There was another famous political leader in the 20th century with very similar rhetoric to Trump’s ‘Make America Great Again’. Adolf Hitler rose to power in incredibly similar circumstances. Germany was in disgrace in the aftermath of the humiliating defeat of World War I and still aching from the memory of being a recognized great power. America is still stinging from two decades of rebuff in the Middle East. She has wasted precious blood and trillions of much-needed treasure on a situation which has only deteriorated. The current American political regime is weak and divided. What is Trump’s solution? Target a minority as a scapegoat, and kick them out. Substitute America for Germany and Mexicans for Jews and the election campaigns of 2016 in America and 1932 in Germany start to sound eerily familiar.
Donald Trump is probably not Adolf Hitler. It is likely (hopefully?) that Donald Trump is Joe McCarthy: unscrupulous, rabid and selfish but without the desire to carry through with the grand plan. That being said, it was a mainstream opinion in Germany in the early 1930s (and then in the Western countries in the late 1930s) that Hitler was not serious about the eviction of the Jews and the enslavement of the Slavs, and that he only said those things to gain power. Hitler was not elected to the Chancellorship; he was legally appointed by President Paul von Hindenburg. Hindenburg represented the elite arch-conservatives of German society, just as much enemies of the Nazis as the Communists, and it was only through self-delusion that the political elite held their nose and allowed Hitler to rule. It was a fatal mistake.

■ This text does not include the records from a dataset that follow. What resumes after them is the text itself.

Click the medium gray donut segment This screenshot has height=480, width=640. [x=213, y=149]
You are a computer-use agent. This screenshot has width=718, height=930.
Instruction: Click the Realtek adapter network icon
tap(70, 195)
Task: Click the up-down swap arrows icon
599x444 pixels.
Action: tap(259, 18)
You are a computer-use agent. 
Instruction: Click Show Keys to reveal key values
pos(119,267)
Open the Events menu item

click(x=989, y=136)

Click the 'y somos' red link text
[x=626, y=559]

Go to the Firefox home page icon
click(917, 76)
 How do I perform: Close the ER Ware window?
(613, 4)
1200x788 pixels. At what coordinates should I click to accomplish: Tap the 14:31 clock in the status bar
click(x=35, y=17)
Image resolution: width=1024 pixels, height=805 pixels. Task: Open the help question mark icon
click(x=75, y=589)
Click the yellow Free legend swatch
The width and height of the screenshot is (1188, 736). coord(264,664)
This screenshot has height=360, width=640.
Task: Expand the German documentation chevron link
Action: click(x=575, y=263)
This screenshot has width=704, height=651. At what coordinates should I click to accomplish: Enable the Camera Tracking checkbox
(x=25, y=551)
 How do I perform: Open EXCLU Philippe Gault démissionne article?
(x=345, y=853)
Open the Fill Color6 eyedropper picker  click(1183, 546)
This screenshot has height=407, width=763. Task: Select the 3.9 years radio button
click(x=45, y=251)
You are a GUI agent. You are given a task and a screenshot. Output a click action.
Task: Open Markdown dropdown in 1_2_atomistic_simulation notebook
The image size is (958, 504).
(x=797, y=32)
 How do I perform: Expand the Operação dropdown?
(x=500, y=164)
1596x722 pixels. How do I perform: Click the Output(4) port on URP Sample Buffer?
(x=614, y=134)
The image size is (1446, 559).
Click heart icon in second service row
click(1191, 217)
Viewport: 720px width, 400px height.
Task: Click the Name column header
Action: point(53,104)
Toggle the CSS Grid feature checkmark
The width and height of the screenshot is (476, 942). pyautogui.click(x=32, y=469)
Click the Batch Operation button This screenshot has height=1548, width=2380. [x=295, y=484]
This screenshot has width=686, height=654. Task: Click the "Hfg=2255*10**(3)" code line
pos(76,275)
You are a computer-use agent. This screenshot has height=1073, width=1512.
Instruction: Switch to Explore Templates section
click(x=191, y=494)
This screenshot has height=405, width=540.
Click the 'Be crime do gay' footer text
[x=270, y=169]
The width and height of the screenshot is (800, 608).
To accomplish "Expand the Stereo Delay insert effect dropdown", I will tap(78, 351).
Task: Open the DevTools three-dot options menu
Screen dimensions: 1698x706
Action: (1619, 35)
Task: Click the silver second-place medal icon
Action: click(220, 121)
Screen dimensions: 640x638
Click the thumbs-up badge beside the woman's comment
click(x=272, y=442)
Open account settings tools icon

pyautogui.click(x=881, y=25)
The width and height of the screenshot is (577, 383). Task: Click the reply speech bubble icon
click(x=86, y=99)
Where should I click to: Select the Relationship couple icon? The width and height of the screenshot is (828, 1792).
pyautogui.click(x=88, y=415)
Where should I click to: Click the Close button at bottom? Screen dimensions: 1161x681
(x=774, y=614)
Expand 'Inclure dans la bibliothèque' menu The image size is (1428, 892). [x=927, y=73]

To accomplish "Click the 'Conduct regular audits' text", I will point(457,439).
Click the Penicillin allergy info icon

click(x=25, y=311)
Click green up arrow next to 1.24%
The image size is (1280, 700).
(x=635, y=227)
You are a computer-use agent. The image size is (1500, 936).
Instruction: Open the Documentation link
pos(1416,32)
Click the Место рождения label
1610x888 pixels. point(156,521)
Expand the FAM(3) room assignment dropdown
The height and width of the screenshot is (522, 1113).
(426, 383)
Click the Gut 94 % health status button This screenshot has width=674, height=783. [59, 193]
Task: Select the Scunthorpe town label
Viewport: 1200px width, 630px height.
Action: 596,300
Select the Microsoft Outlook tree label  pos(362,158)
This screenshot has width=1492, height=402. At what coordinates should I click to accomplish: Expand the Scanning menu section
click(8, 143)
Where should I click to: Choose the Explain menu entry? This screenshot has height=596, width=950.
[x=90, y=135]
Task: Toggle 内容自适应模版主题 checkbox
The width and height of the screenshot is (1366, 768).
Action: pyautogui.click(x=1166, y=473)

Hitler was able to challenge and eventually supplant the governing regime because the regime and electorate did not take him seriously. Too many people formed their opinions of him during the failed Beer Hall Putsch of 1923 and never reformed their views. The German military made the same mistake of underestimating their opponent when they cut a deal with the Nazis thinking that Hitler could be controlled. In the beginning Hitler was mocked as an upstart ‘Bohemian corporal’ way out of his league. The voices of mockery were quickly silenced. We would be wise to adhere to the warning of history and not leave the important question of intentions to chance. Let us not underestimate Trump and fall victim to our own incredulity.
Franklin Delano Roosevelt wisely proclaimed in his 1933 presidential inauguration: “The only thing we have to fear is fear itself”. At the time FDR was speaking of the Great Depression and his ‘New Deal’ to revitalize American society, but earlier that same year Adolf Hitler was appointed Chancellor of the Weimar Republic, thereby proving FDR right far worse than he could have ever possibly imagined.